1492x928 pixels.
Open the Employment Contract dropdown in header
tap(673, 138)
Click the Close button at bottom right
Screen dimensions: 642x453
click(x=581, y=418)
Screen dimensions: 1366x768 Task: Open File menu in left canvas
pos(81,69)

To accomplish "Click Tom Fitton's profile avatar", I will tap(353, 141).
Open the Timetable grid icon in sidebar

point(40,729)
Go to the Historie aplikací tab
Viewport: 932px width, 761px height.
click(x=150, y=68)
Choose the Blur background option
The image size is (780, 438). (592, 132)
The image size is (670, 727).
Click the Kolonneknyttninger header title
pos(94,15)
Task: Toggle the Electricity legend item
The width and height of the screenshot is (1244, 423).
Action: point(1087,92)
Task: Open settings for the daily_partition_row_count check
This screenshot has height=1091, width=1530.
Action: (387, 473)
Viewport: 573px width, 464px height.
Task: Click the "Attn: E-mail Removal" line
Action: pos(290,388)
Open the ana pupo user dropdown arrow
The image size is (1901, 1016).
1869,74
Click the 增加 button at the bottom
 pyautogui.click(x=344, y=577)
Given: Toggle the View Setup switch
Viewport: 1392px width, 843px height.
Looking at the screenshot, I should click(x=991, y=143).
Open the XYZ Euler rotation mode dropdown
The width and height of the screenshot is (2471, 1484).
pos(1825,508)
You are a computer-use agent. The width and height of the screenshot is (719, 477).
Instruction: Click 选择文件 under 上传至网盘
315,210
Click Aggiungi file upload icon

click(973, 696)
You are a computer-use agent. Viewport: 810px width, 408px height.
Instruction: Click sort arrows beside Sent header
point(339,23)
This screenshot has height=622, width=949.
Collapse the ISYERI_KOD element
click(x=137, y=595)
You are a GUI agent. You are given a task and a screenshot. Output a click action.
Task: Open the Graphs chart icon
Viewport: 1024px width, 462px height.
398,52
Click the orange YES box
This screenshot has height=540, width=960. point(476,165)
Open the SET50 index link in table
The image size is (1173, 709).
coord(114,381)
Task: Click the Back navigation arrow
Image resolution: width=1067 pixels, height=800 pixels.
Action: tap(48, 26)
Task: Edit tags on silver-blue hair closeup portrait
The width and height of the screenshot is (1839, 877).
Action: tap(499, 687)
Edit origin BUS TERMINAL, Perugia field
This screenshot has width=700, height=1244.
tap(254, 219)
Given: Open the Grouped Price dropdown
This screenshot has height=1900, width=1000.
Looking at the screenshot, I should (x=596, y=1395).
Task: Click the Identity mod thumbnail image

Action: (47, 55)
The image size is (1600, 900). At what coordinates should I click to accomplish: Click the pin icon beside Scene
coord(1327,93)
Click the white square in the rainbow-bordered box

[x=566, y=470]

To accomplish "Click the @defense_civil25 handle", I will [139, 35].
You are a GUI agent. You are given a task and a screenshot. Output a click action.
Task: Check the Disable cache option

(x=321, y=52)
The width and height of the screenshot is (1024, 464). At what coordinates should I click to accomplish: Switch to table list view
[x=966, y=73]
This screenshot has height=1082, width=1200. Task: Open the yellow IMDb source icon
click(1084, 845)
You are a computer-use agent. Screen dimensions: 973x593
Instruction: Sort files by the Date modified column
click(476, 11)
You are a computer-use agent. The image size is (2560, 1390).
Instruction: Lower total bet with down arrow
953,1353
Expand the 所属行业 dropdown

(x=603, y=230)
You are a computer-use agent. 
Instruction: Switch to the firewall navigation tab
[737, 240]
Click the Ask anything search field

==============================

WHAT YOU NEED TO DO
Which of the lines in the data hold the string "computer"? Report each of them by copying it.

WRITTEN ANSWER
You are a computer-use agent. The width and height of the screenshot is (719, 477).
You are a computer-use agent. Viewport: 810px width, 408px height.
You are a computer-use agent. Screen dimensions: 973x593
You are a computer-use agent. The image size is (2560, 1390).
You are a computer-use agent. 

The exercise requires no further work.